With thorough training and clear goal-setting, teams can overcome cultural obstacles while fostering alignment more quickly toward a security-first mindset.”

 

Most DevOps toolchains are produced by different vendors, and adding security tools into that pipeline can create an additional challenge. Consolidating and orchestrating the output in a “single pane of glass” is often the key to ensuring clear intent, full visibility, decreased cost, increased pace and better ROI.

 

 

Two Amount team members sit in lobby area, smiling and talking.
Amount

 

Don Stewart
SecOps Manager • Amount

Amount’s platform enables financial institutions to provide digital banking services and point-of-sale financing. 

 

How does Amount approach DevSecOps? 

At Amount, we continuously improve our processes and workflows to stay current as technology rapidly grows and develops. The security operations and infrastructure teams collaborate to align on business-driven security services and ensure that security is built into applications rather than ad-hoc or manually.

SUPPLIED RECORDS -
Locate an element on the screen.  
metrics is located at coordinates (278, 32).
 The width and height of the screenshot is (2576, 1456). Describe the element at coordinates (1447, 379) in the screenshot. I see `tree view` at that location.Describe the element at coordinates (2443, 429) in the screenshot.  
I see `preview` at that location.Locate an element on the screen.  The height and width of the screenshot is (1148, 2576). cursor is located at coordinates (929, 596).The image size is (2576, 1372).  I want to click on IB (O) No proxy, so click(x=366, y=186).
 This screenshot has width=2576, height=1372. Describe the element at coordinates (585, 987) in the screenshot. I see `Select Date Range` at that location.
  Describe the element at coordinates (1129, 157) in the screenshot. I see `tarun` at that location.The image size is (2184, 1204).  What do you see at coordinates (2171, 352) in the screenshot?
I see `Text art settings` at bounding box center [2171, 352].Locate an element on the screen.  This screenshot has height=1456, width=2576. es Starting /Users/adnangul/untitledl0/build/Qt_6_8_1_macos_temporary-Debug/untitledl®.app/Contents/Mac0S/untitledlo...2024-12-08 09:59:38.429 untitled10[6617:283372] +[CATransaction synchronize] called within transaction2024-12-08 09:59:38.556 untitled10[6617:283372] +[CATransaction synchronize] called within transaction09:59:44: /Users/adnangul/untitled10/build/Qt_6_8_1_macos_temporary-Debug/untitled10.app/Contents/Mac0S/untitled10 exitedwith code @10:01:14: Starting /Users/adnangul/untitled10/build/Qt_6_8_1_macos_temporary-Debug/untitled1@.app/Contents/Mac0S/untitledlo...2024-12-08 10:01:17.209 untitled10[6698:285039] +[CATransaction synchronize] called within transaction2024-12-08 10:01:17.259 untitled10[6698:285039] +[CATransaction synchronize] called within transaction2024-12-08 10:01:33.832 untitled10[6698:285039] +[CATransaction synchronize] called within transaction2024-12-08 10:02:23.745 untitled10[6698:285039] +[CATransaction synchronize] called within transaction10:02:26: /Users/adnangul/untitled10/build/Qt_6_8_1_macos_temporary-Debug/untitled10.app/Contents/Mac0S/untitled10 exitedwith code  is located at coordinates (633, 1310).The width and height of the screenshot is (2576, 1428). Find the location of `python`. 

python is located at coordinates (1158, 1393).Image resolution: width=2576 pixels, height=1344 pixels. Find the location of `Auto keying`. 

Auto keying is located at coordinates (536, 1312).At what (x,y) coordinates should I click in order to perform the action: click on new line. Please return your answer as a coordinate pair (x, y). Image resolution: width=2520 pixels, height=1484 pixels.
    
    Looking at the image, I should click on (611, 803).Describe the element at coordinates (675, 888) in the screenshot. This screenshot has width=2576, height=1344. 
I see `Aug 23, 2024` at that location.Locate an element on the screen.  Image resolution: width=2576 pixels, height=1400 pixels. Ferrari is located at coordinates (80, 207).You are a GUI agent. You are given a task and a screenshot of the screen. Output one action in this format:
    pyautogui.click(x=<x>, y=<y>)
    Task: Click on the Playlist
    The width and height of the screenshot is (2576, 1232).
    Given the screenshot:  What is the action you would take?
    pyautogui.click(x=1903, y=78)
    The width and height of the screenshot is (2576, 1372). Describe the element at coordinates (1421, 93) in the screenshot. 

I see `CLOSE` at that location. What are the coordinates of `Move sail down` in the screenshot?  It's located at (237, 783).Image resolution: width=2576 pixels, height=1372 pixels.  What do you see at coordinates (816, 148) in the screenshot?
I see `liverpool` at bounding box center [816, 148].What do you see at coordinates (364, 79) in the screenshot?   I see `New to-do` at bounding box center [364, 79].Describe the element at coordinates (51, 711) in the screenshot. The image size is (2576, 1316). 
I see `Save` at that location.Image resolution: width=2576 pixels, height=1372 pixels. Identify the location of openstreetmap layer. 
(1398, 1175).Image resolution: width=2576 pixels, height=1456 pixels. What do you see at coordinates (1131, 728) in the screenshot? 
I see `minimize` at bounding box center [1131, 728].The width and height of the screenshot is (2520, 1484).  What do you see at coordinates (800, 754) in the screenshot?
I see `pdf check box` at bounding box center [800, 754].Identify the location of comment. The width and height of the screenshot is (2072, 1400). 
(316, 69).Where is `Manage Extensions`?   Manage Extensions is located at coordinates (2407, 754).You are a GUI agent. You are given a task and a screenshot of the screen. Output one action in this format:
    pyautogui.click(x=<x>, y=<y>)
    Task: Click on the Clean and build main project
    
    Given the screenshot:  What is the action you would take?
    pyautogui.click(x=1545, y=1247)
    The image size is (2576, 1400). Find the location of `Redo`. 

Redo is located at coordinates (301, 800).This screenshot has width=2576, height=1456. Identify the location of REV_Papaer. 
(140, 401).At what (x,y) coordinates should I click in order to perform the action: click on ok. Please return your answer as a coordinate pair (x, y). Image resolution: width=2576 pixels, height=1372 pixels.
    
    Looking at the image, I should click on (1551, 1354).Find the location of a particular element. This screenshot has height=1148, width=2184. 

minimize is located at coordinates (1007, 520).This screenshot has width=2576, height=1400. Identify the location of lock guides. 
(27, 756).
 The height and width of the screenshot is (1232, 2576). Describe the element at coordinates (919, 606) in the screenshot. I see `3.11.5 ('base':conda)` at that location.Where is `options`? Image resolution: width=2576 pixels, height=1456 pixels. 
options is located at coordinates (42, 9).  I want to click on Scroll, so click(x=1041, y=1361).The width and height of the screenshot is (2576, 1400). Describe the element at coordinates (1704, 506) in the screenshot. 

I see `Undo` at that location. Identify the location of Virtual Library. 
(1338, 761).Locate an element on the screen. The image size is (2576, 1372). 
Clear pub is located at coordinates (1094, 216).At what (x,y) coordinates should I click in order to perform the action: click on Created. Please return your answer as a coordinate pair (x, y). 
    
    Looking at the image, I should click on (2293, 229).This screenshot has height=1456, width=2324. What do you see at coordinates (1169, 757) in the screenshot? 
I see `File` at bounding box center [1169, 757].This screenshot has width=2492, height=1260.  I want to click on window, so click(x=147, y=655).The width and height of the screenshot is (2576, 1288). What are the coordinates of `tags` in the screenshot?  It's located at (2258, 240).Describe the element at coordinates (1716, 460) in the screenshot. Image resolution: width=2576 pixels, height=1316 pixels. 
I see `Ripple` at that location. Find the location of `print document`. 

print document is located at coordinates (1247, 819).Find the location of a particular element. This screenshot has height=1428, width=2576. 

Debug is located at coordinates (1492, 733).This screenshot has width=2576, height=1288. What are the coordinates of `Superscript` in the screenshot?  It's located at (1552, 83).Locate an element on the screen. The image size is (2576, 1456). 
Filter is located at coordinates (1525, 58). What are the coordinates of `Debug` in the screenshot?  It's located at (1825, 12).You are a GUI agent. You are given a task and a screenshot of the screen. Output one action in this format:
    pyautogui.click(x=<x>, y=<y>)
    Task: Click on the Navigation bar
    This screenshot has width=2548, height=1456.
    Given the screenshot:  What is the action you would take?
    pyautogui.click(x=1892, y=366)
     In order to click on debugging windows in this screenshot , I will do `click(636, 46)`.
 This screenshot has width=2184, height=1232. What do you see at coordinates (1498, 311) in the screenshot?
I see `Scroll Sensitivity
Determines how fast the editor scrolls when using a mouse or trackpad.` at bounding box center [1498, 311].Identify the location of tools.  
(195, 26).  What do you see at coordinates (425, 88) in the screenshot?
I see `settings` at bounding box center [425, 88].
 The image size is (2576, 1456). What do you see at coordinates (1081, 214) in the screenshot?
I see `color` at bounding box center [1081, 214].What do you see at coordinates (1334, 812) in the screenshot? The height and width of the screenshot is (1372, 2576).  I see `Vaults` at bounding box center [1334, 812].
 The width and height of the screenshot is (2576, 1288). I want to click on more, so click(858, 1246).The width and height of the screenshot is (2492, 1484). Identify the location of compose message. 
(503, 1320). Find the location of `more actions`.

EXERCISE REQUIREMENTS -
1 – Please retype part of the DevSecOps excerpt: begin at the words "Most DevOps toolchains" and stop after "and better ROI.".
2 – In the DevSecOps excerpt, what does Amount's platform enable financial institutions to provide?
The records have no connection to the DevSecOps excerpt.

WRITTEN ANSWERS -
1 –
Most DevOps toolchains are produced by different vendors, and adding security tools into that pipeline can create an additional challenge. Consolidating and orchestrating the output in a “single pane of glass” is often the key to ensuring clear intent, full visibility, decreased cost, increased pace and better ROI.

2 – Digital banking services and point-of-sale financing.